*Text:*

══════════════════════════════

L'Illusion comique was written during a period of transition from the Baroque to the Classical, and it can be seen as both a homage to the Baroque theatre as well as a satire of the same.

===Other elements===

====Classicism====
Although this piece is primarily Baroque, certain passages seem to follow the traditional lines of classical tragedy. In spite of the legerity of the plot concerning the lovers, the theme of death appears several times. Of course, there is the false death of Clindor which plunges the play into the atmosphere of tragedy; like Pridamant, the spectator is faced with emotions of terror and pity which are the two great theatrical sentiments according to Aristotle. However, the two passages that are the most classical in nature are the monologues of Isabelle (Act IV, scene 1) and of Clindor (Act IV, scene 7). Devastated by the judgment against her lover, Isabelle imagines her own death like the heroine of a tragedy. Moreover, she is not satisfied to follow Clindor in death; she also hopes to punish her father. As for Clindor, he uses his memory of Isabelle in order to overcome his fear of death. He exclaims: "I die glorious because I die for you!" For a moment, he falls back into despair, but ultimately, love allows him to transcend his thoughts and fears of death.

==== The Commedia dell'arte====
The Commedia dell'arte is the principal source for the new theatre of the 17th century by bringing together a popular technique with the aesthetic development of the Renaissance in Italy. The Commedia dell'arte concerns itself mostly with the verbal and physical dexterity of the actors and relies heavily on improvisation. The character of Matamore is directly borrowed from this tradition as well as the juxtaposition of characters from several social classes. Matamore can be compared to Sganarelle, the valet of Don Juan.

══════════════════════════════

*Data extract:*
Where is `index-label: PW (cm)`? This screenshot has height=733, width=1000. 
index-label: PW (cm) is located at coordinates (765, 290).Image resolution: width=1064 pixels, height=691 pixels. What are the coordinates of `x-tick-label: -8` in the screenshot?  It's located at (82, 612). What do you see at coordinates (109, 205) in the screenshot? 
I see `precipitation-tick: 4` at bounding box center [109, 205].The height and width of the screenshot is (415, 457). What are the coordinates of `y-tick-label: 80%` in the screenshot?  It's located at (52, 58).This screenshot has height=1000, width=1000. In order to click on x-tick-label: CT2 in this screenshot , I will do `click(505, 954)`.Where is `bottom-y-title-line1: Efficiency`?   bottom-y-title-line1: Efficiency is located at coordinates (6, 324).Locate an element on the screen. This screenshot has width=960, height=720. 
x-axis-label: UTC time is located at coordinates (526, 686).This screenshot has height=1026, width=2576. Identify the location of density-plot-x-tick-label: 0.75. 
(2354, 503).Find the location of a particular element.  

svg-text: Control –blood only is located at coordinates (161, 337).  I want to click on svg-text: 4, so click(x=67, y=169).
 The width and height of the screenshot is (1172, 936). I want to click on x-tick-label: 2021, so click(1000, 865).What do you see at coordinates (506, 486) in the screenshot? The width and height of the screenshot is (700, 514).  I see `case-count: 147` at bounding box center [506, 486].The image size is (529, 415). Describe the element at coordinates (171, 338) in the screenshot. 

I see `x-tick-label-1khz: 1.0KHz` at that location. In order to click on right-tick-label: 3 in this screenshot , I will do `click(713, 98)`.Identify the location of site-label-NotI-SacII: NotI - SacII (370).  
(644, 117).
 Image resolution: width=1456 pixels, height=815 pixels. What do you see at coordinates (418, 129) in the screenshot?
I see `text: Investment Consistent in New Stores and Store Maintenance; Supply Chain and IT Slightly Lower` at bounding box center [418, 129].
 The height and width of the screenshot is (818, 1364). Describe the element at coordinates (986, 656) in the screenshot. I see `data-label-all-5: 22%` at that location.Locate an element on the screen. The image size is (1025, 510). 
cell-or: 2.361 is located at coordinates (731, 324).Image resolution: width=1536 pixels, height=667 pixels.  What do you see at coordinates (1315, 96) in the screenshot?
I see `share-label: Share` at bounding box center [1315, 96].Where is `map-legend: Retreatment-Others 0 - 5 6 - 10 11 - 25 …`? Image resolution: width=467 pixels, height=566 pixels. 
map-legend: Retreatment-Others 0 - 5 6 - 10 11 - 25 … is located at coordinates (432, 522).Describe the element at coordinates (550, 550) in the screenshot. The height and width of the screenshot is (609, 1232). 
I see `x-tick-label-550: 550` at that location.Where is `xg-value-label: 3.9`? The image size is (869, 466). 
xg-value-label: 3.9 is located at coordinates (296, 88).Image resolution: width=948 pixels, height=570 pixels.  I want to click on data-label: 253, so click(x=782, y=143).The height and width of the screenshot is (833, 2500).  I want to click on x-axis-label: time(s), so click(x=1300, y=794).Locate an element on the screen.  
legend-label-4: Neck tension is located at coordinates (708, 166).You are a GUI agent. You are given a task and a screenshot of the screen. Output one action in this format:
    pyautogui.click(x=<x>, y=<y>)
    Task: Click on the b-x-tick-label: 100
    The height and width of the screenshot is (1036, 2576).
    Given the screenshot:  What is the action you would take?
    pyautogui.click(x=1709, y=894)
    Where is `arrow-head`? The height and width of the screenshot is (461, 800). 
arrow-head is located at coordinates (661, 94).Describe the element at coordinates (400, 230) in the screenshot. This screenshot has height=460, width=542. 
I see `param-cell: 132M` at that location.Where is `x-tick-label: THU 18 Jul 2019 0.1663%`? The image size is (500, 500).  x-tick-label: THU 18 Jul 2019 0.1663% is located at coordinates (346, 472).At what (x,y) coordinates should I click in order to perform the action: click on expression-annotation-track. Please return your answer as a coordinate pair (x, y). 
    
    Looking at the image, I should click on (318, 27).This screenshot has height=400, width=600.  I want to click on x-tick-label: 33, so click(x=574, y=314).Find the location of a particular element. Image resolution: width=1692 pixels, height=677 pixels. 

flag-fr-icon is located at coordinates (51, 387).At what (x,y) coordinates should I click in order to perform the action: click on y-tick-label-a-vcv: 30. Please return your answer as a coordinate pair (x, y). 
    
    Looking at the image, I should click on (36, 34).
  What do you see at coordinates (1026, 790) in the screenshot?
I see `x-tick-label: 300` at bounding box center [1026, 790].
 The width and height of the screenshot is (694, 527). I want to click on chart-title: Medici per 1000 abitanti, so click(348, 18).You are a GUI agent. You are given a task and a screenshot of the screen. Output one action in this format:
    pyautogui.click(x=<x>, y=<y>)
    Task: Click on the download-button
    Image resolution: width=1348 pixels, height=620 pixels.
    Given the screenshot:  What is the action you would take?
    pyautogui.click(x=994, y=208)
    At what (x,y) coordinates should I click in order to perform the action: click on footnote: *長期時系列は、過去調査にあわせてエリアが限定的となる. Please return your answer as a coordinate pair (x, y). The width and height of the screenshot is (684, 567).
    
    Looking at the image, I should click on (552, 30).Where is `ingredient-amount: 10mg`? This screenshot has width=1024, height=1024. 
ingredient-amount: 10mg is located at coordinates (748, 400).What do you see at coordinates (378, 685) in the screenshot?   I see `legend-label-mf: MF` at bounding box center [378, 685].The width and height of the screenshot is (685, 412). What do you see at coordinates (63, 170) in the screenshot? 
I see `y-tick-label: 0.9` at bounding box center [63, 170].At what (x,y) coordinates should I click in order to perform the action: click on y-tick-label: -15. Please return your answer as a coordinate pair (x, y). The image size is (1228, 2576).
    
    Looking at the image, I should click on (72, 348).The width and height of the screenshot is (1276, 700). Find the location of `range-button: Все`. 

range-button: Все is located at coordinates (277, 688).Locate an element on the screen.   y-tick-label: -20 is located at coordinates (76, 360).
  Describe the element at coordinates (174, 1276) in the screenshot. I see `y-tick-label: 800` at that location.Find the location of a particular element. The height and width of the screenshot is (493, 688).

══════════════════════════════

*Using the information:*
• a. Decide whether each statement agrees with the text on L'Illusion comique, answering yes or no and quoting the words that decide it: (i) Isabelle's monologue comes in Act IV, scene 1. (ii) The character of Matamore was invented without any earlier model. (iii) The Commedia dell'arte makes little use of improvisation.
• b. Answer these questions from the text on L'Illusion comique:
(i) Which two emotions does Aristotle name as the great theatrical sentiments?
(ii) Besides following Clindor in death, what does Isabelle hope to do?
(iii) Which character is Matamore compared to?
• c. Name every character of L'Illusion comique mentioned in the text on that play.

*Task-by-task answers:*
• a.
(i) Yes: "the monologues of Isabelle (Act IV, scene 1)"
(ii) No: "The character of Matamore is directly borrowed from this tradition"
(iii) No: "relies heavily on improvisation"

• b.
(i) Terror and pity.
(ii) Punish her father.
(iii) Sganarelle, the valet of Don Juan.

• c. Clindor, Pridamant, Isabelle, Matamore